Entries taken from a collection -
☆ ☆ ☆ ☆ ☆ ☆ ☆

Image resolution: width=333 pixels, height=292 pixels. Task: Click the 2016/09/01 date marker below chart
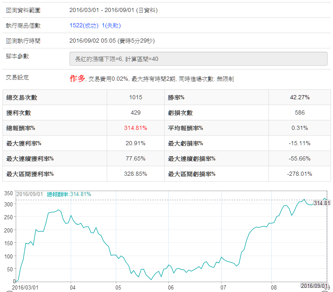click(313, 286)
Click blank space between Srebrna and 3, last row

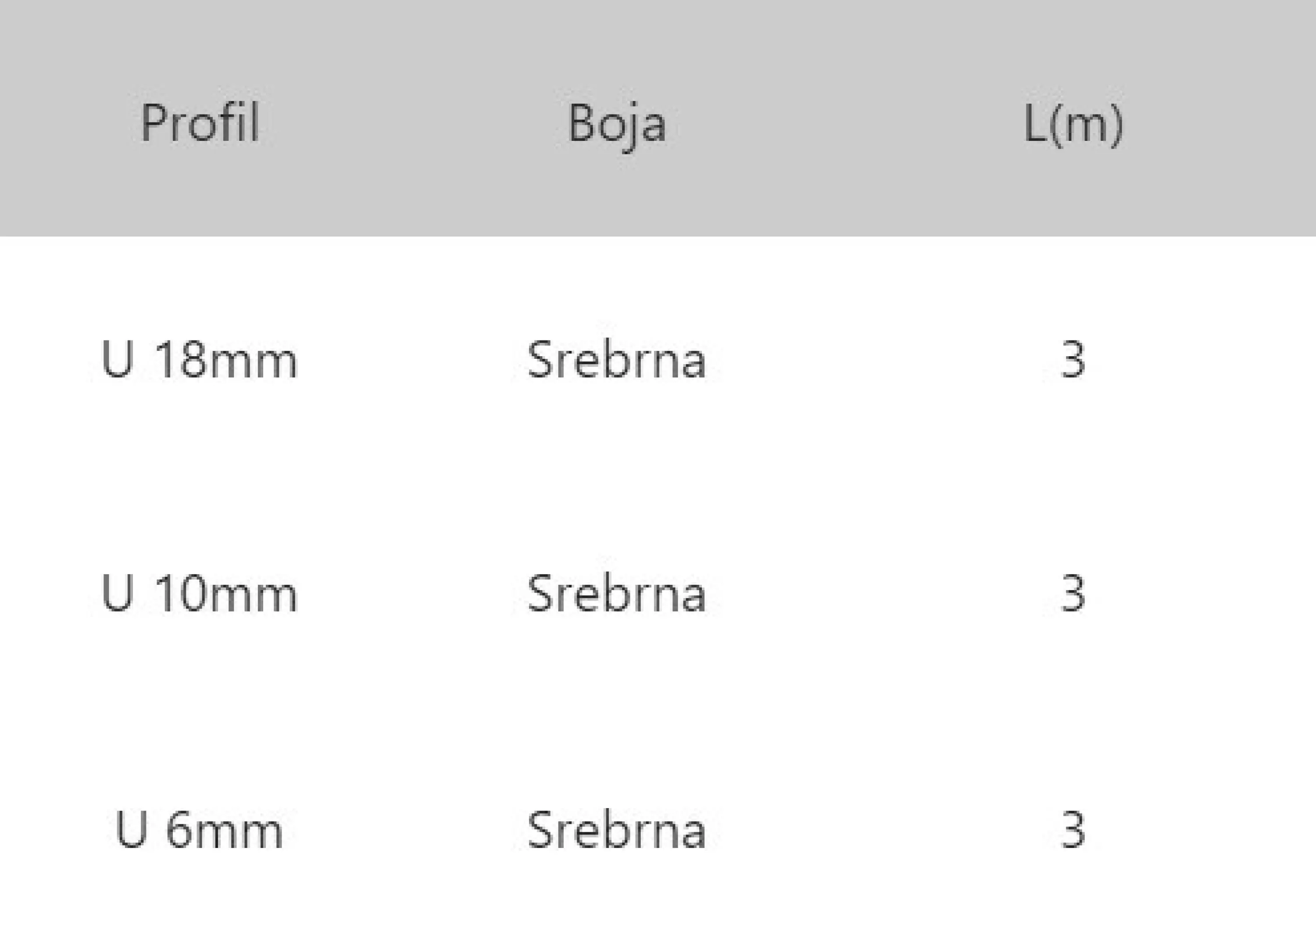tap(883, 830)
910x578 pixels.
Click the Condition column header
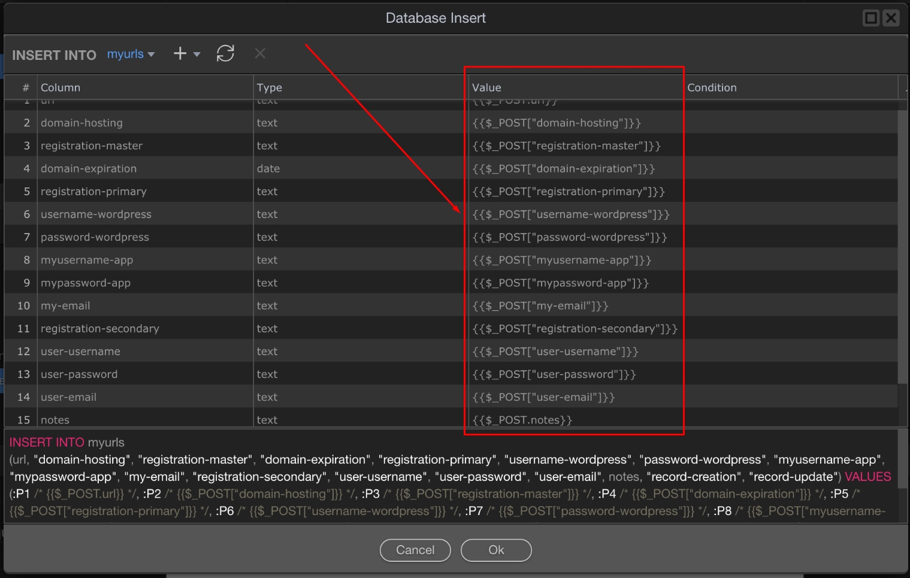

☆ ☆ ☆ ☆ ☆ ☆ ☆

INSTRUCTIONS FOR THE TASK - Leave out every picture and copy, exactly as written, the lines from the one with "Click blank space" through the end of the records above.

ANSWER SECTION -
Click blank space between Srebrna and 3, last row

tap(883, 830)
910x578 pixels.
Click the Condition column header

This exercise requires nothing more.